The lines from the one containing "Collapse the left sidebar with arrow icon" through the last one in the data: please copy those exactly, and only those, without the pictures.
### ENTRIES PROVIDED ###
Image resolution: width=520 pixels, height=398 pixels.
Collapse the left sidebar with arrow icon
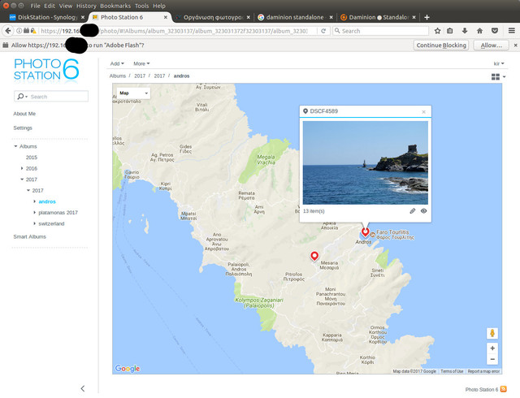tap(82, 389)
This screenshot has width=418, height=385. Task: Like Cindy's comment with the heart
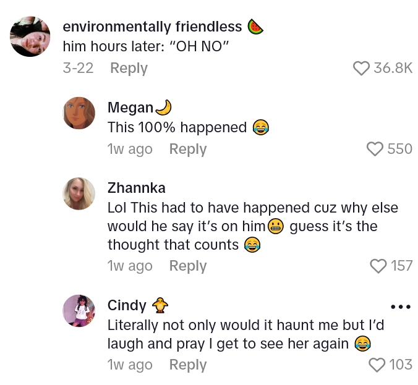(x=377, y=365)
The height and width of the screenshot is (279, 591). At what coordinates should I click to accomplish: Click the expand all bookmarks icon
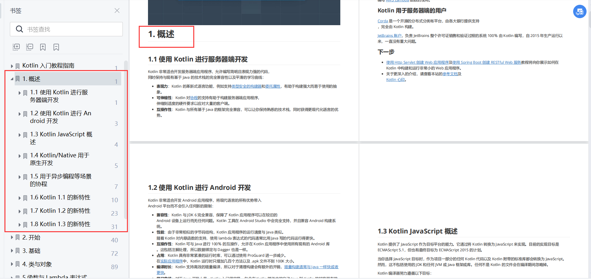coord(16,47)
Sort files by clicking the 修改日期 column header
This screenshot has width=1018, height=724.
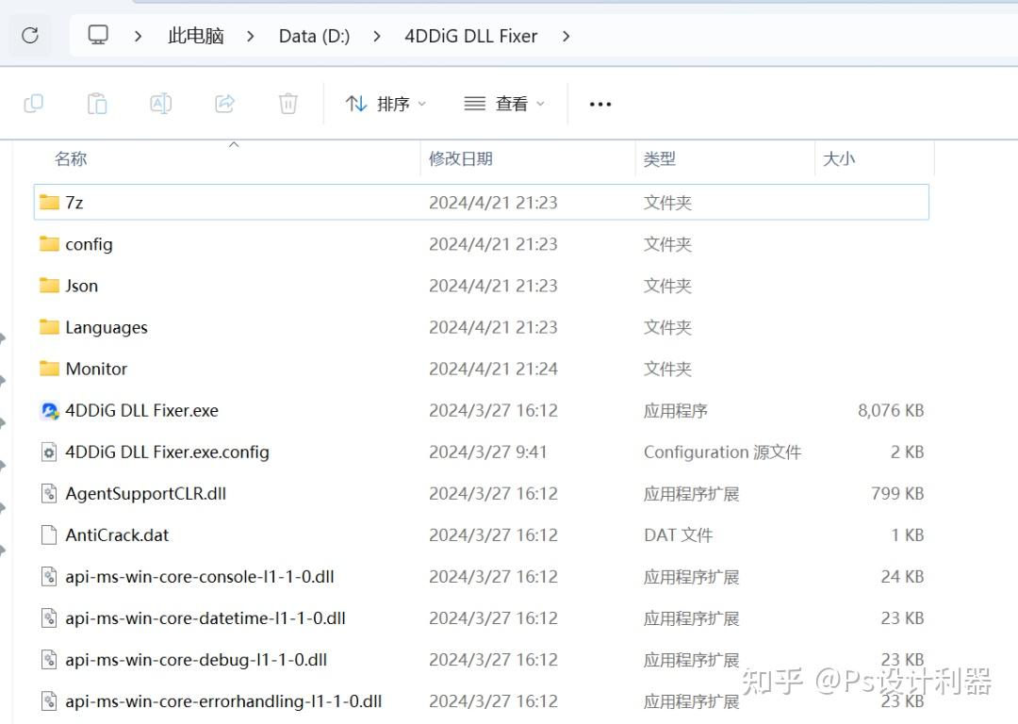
###
--- TASK ANSWER ---
Collapse the left sidebar with arrow icon
tap(82, 389)
This screenshot has width=418, height=385. Task: Like Cindy's comment with the heart
(x=377, y=365)
The height and width of the screenshot is (279, 591). At what coordinates should I click to accomplish: Click the expand all bookmarks icon
coord(16,47)
Sort files by clicking the 修改日期 column header
This screenshot has width=1018, height=724.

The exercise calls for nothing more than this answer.